Required work> The answer should contain each record below, repeated exactly.

** Supplied data follows **

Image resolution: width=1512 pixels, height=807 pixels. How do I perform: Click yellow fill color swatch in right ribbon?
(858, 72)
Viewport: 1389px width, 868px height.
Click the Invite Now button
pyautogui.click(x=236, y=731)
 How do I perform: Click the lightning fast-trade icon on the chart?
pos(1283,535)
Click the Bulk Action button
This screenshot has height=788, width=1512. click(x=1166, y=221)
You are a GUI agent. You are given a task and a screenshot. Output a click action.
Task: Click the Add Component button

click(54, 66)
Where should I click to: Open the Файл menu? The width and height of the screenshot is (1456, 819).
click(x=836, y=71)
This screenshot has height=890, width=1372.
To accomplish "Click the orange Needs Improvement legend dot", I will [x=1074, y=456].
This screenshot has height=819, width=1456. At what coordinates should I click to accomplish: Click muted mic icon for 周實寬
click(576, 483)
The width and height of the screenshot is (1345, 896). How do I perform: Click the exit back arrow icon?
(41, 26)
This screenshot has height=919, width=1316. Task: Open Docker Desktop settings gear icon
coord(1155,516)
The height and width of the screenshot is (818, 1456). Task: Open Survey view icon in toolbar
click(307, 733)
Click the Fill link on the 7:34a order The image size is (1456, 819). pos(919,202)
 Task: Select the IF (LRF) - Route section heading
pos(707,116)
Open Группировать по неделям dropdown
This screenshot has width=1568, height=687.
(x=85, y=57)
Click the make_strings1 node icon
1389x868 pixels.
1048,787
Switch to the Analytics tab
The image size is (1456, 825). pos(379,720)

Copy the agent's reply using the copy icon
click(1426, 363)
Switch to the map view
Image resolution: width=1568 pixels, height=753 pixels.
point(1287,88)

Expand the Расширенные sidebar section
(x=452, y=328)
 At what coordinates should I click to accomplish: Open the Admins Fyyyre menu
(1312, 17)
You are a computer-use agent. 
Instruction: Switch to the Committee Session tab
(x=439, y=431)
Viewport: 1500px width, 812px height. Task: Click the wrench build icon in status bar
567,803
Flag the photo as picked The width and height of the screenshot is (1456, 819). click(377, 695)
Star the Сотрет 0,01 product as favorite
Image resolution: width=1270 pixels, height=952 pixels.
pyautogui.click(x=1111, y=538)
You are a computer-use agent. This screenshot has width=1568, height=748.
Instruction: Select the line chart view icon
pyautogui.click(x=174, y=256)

** End of Supplied data **

Final answer>
Image resolution: width=1512 pixels, height=807 pixels. How do I perform: Click yellow fill color swatch in right ribbon?
(858, 72)
Viewport: 1389px width, 868px height.
Click the Invite Now button
pyautogui.click(x=236, y=731)
 How do I perform: Click the lightning fast-trade icon on the chart?
pos(1283,535)
Click the Bulk Action button
This screenshot has height=788, width=1512. click(x=1166, y=221)
You are a GUI agent. You are given a task and a screenshot. Output a click action.
Task: Click the Add Component button

click(54, 66)
Where should I click to: Open the Файл menu? The width and height of the screenshot is (1456, 819).
click(x=836, y=71)
This screenshot has height=890, width=1372.
To accomplish "Click the orange Needs Improvement legend dot", I will [x=1074, y=456].
This screenshot has height=819, width=1456. At what coordinates should I click to accomplish: Click muted mic icon for 周實寬
click(576, 483)
The width and height of the screenshot is (1345, 896). How do I perform: Click the exit back arrow icon?
(41, 26)
This screenshot has height=919, width=1316. Task: Open Docker Desktop settings gear icon
coord(1155,516)
The height and width of the screenshot is (818, 1456). Task: Open Survey view icon in toolbar
click(307, 733)
Click the Fill link on the 7:34a order The image size is (1456, 819). pos(919,202)
 Task: Select the IF (LRF) - Route section heading
pos(707,116)
Open Группировать по неделям dropdown
This screenshot has width=1568, height=687.
(x=85, y=57)
Click the make_strings1 node icon
1389x868 pixels.
1048,787
Switch to the Analytics tab
The image size is (1456, 825). pos(379,720)

Copy the agent's reply using the copy icon
click(1426, 363)
Switch to the map view
Image resolution: width=1568 pixels, height=753 pixels.
point(1287,88)

Expand the Расширенные sidebar section
(x=452, y=328)
 At what coordinates should I click to accomplish: Open the Admins Fyyyre menu
(1312, 17)
You are a computer-use agent. 
Instruction: Switch to the Committee Session tab
(x=439, y=431)
Viewport: 1500px width, 812px height. Task: Click the wrench build icon in status bar
567,803
Flag the photo as picked The width and height of the screenshot is (1456, 819). click(377, 695)
Star the Сотрет 0,01 product as favorite
Image resolution: width=1270 pixels, height=952 pixels.
pyautogui.click(x=1111, y=538)
You are a computer-use agent. This screenshot has width=1568, height=748.
Instruction: Select the line chart view icon
pyautogui.click(x=174, y=256)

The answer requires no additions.